Olympic volleyball matches are best-of-five sets. In the first four sets, the team that first reaches 25 points with a minimum lead of two points wins the set. There is no ceiling, so a set continues until one team gains a two-point advantage. Fifth sets are played to 15 points, again with a minimum lead of two points needed to end the match.
There are several ways a team can score a point in volleyball. Among them: by successfully grounding the ball on the opponent's side.
- When the opponent hits the ball more than three times before getting it over the net
- When the opponent hits the ball over the net, but it lands out of bands without being touched
- When the opponent's team commits a service fault
- When the opponent touches the ball on the other side of the net, before the player's attack hit
- When the opponent touches the net while playing the ball
A rally is the sequence of playing actions that decides each point, from the moment of service until the ball is out of play. The 2000 Sydney Games marked the implementation of a new scoring system in which a point is awarded after every rally, regardless of which team serves. If the serving team wins a rally, it scores a point and continues to serve. If the receiving team wins a rally, it scores a point and gains the right to serve. This is called the "rally system" of scoring.

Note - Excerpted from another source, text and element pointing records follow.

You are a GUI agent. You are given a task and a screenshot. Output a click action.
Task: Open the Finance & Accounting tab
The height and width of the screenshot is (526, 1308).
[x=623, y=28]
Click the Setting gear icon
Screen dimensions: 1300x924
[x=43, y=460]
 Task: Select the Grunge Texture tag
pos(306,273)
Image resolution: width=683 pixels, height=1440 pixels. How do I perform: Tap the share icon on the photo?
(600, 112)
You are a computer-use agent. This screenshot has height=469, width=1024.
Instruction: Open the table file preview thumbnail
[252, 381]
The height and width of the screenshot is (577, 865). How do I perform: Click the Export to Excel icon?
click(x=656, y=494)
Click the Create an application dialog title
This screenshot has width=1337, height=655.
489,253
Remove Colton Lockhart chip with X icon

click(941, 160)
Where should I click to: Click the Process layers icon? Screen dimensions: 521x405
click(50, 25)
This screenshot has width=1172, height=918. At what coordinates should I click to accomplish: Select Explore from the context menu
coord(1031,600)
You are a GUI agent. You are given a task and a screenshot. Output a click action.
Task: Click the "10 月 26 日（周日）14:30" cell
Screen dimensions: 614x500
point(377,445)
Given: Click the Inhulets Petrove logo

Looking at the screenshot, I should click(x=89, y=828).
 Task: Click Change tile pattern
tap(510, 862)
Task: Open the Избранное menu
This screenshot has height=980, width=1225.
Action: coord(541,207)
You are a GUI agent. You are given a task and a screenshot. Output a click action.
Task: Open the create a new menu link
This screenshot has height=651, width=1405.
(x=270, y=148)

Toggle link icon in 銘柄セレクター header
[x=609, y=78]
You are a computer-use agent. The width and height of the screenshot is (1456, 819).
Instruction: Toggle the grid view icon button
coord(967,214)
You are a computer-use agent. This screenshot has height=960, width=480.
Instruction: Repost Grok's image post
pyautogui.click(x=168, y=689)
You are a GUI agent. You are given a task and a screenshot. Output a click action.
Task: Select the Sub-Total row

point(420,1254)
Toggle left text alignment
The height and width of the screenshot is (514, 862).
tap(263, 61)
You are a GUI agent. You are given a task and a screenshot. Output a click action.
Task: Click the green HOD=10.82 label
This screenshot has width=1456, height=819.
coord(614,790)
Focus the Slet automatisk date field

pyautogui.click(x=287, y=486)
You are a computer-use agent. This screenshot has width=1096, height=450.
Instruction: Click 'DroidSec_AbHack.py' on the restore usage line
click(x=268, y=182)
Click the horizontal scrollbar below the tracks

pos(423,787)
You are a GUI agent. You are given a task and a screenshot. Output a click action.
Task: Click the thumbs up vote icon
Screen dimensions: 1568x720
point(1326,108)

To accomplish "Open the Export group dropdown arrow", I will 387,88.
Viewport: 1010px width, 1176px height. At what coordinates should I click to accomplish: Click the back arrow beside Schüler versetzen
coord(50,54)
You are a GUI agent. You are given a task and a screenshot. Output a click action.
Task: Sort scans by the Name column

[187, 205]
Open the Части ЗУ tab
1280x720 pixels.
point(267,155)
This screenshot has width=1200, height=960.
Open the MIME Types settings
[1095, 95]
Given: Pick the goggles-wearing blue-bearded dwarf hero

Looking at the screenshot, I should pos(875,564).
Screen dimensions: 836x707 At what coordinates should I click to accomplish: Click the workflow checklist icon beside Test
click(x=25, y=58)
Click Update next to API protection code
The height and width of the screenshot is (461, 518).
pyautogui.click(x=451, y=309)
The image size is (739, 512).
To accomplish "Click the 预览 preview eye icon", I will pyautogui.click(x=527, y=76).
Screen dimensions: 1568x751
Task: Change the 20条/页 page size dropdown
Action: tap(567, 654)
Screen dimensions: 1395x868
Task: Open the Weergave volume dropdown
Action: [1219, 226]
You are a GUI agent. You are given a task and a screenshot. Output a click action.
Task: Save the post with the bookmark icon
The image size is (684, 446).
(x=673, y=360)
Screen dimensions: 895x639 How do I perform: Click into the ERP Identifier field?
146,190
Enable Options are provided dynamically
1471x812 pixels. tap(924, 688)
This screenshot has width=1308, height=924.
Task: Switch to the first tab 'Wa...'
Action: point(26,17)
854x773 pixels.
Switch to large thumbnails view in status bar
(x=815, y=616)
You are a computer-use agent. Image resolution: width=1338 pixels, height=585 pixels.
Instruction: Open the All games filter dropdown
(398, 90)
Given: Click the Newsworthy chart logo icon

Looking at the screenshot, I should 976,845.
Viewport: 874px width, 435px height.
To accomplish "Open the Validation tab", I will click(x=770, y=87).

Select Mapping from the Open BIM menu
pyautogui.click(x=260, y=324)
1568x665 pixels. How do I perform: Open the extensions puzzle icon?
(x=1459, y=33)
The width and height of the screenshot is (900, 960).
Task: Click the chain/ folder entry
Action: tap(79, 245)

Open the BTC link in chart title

Previously, a team could only win a point if it served the ball. If a rally was won by the receiving team, it would only win back the serve, not a point. Winning the serve back from the opposition was known as a side out. The new system was designed to make the scoring easier to follow, and to make games faster and more exciting. The rally system also shortens games significantly, thus, sets are now played to 25 points instead of 15 to make up for some of that time. Previously, the first four sets had a ceiling of 17 while the final set required at least a two-point winning advantage.